NO SÉCULO 13, OS POVOS NÔMADES DA MONGÓLIA formaram um dos maiores impérios da humanidade. Eles se moviam a cavalo e guerreavam com arcos capazes de disparar flechas a mais de 500 metros de distância. Durante dez dias, os pilotos da Globe Explorer Team Mongolian também experimentaram um pouco da vida nômade: eles voavam cerca de 300 km por dia e passavam a noite em tendas arredondadas, construídas de lã branca. São as chamadas gers, que até hoje são acomodações usadas pela população da Mongólia que se move com todos os seus pertences. “Se você pede abrigo para uma pessoa no deserto, ela é capaz de tirar a família inteira da ger para que você se hospede”, garante Marcio. Mas já há acampamentos desse tipo no meio do deserto que são totalmente adaptados ao turismo, e eles só precisaram incomodar a população local uma vez. “Chovia muito, e nem nosso motorista, que era nativo, conseguia se localizar direito. Demorou até avistarmos uma ger.”

Toda noite, após duas longas sessões de voo, a equipe se reunia logo depois do jantar para assistir a trechos do material captado durante o dia por cada piloto. Marco, o paleontólogo, também aproveitava para analisar as imagens e passar algumas instruções. Para conseguirem uma boa filmagem, os paramotores voavam a uma altura aproximada de 100 metros do chão. Nos Flaming Cliffs, para fazerem a tomada panorâmica, atingiram os 1000 metros. “Dependia das imagens que o Marco queria para determinada região”, diz Marcio. E, como a Mongólia é um país de altitude elevada, o ar rarefeito era outra constante. Esse era mais um desafio, principalmente na hora de decolar. Por isso foram usados motores de 185 cc, um pouco mais potente do que os convencionais.

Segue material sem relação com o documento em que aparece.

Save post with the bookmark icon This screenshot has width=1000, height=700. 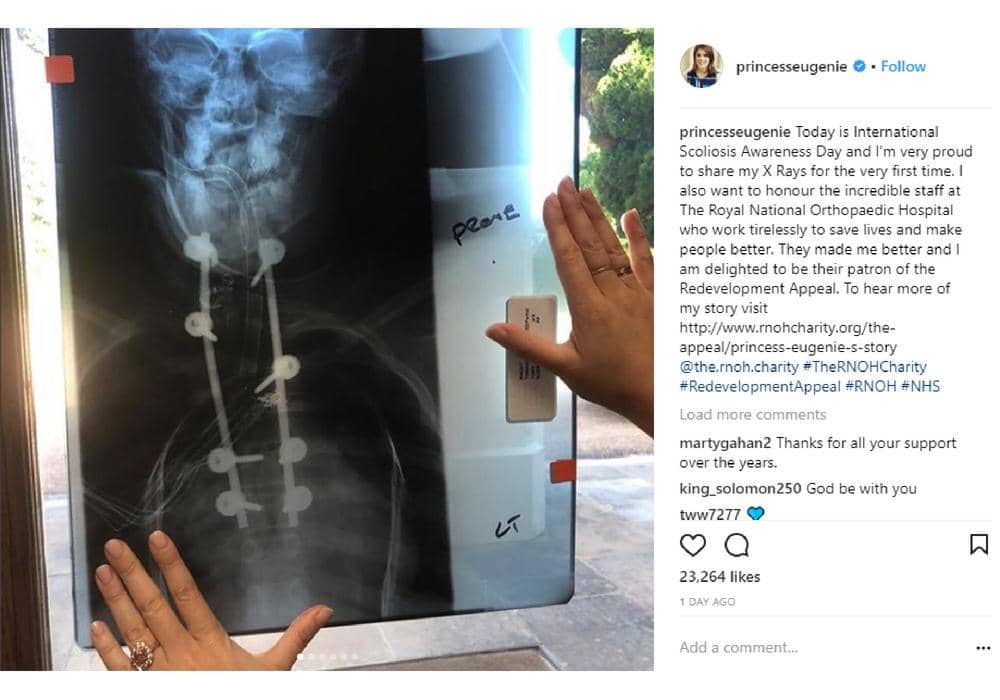click(979, 544)
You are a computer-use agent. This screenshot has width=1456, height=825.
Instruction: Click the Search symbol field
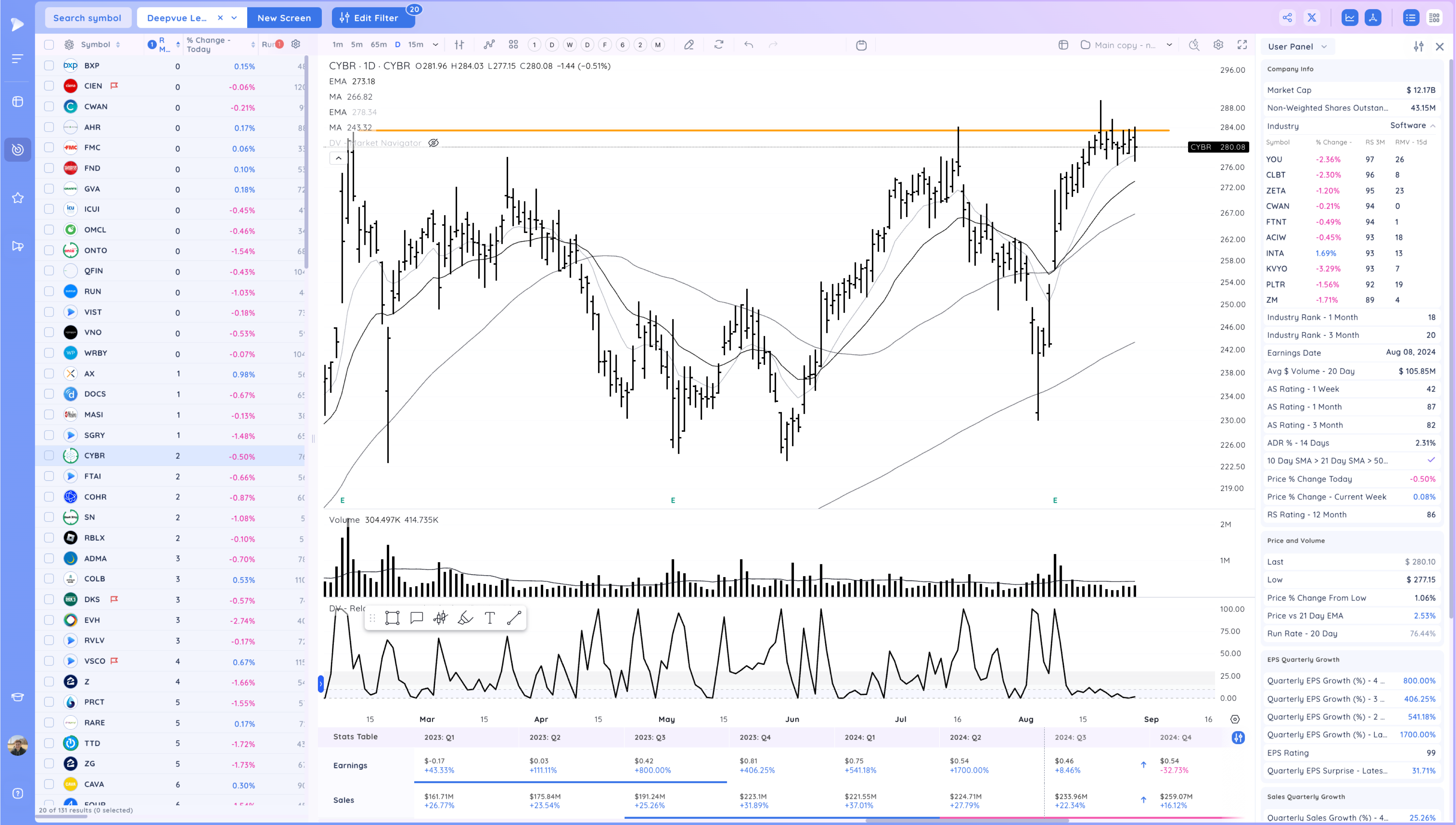point(87,17)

PRÉ-HISTÓRIA: Equipe analisa o fóssil de dinossauro

No papel de líder, o paleontólogo exigia seriedade e determinação do grupo. Num dos primeiros dias de viagem, ele o piloto italiano Raffaele Benetti se desentenderam feio por causa das manobras acrobáticas que Raffaele insistia em tirar com seu paramotor. Ele estava visivelmente empolgado em poder sobrevoar aquele lugar e, por um instante, parecia ter esquecido o real propósito daquela missão. Mas o clima estranho foi rapidamente superado, e os pilotos também tiveram tempo livre para levantar voos pela pura diversão.

No final, cada piloto conseguiu cerca de 10 horas de filme bruto. Só o brasileiro Marcio Aita tem mais de 15 horas de boas imagens da Mongólia. Como o objetivo da Globe Explorer Team Mongolian era apenas científico, agora ele está atrás de um bom editor de vídeo para ajudá-lo a produzir um documentário sobre a expedição. “A cultura da Mongólia é riquíssima e, além das tomadas aéreas das paisagens, tenho registros excelentes desse povo”, diz. Marcio acredita que um dos momentos altos do filme será o senhor, de quase 80 anos, agachado no deserto e cavando até o crânio de um dinossauro aparecer por completo. “Até o Marco se emocionou ao ver aquilo. Ele então nos explicou que era um Protoceratops Andrewsi, apontou a crista na cabeça, que é uma marca registrada dessa espécie, e falou: ‘É bem provável que o corpo inteiro desse animal esteja sob nossos pés’.”

Todos que participaram da expedição sabiam da possibilidade de sobrevoar o maior safári jurássico do mundo. Mas, até então, ninguém imaginava que seria possível uma regressão tão nítida em mais de 50 milhões de anos.